Material for this task
--

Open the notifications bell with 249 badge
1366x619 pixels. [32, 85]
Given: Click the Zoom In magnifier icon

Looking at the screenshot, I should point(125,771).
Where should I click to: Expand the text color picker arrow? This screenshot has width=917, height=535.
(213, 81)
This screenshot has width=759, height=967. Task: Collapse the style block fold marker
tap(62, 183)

--

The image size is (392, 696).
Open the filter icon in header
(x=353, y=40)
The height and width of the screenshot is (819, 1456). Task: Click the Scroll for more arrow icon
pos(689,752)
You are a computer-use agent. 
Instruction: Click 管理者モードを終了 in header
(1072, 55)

--

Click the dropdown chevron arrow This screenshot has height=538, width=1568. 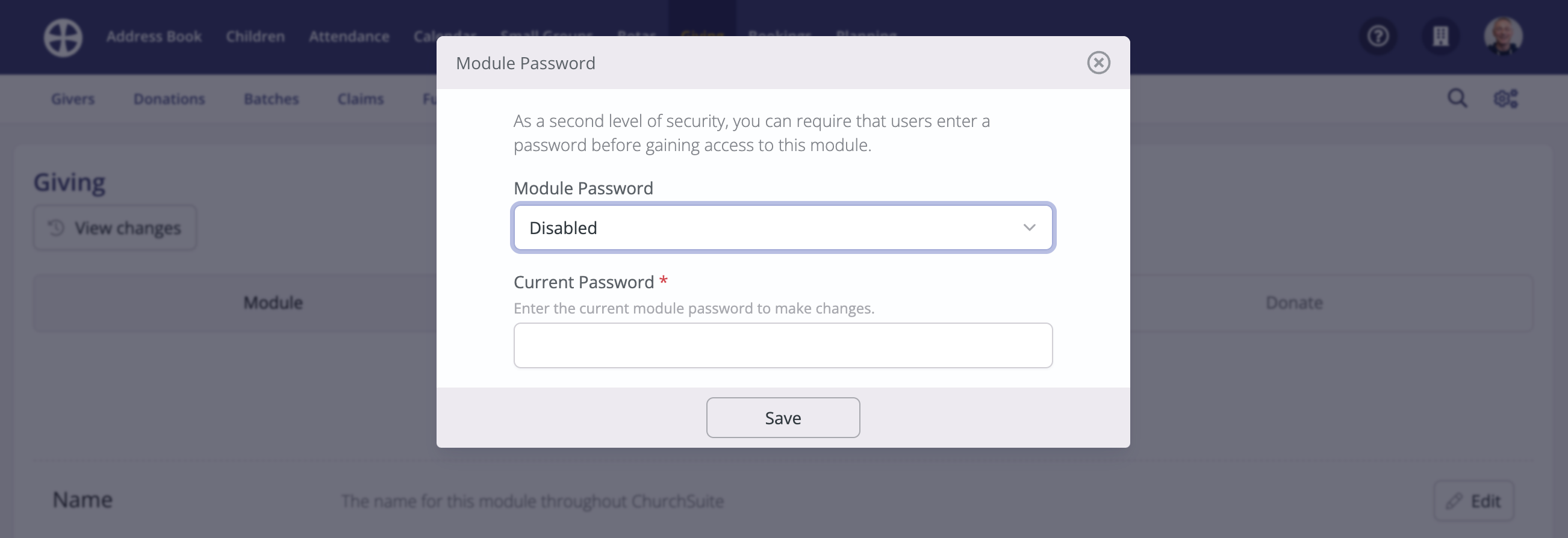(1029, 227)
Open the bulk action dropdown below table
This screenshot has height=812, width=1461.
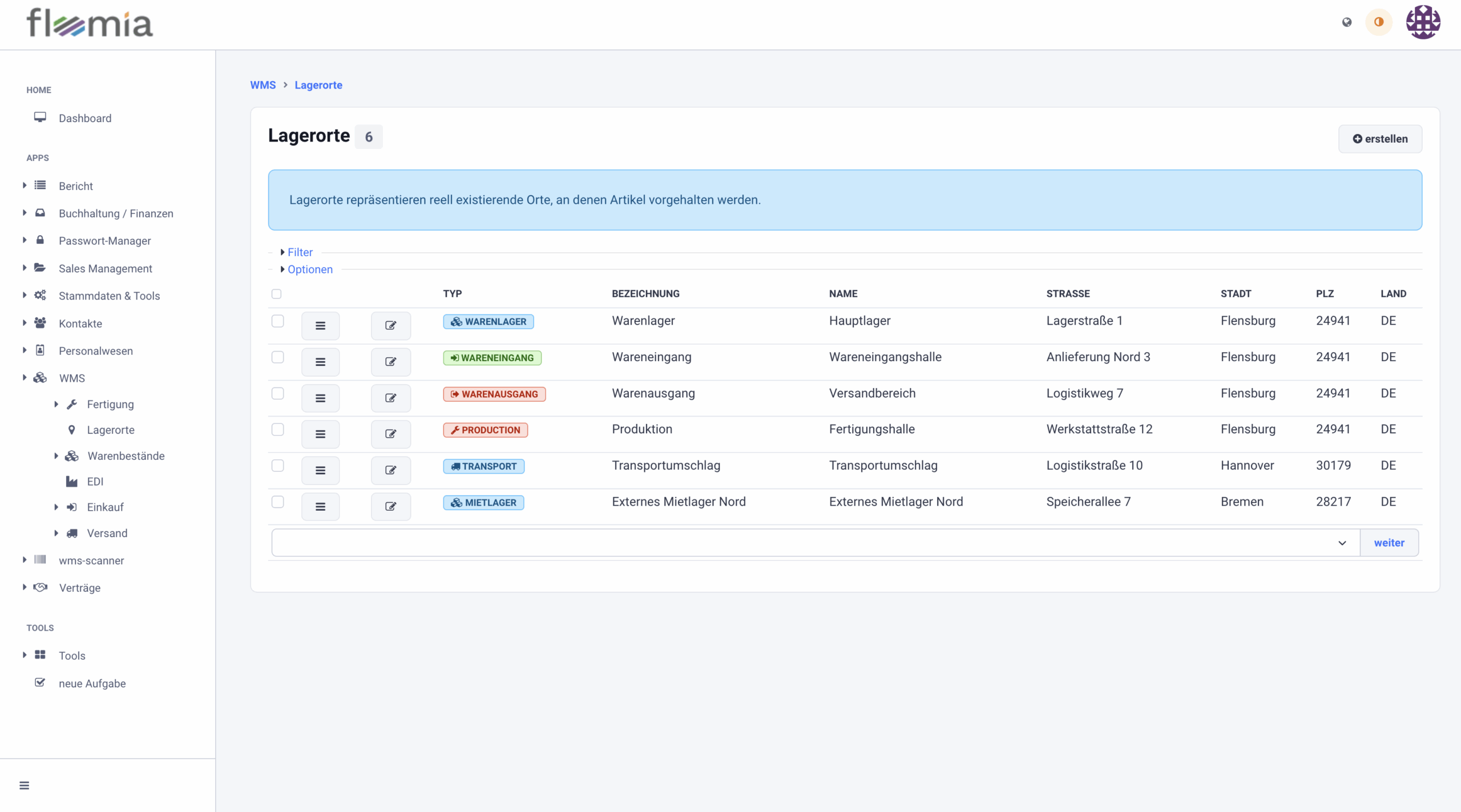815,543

--

What you should do
Reproduce the records verbatim, beginning at the line that contains "This screenshot has width=759, height=967." and ending after the line that contains "tap(62, 183)".

Response for this exercise
This screenshot has width=759, height=967. Task: Collapse the style block fold marker
tap(62, 183)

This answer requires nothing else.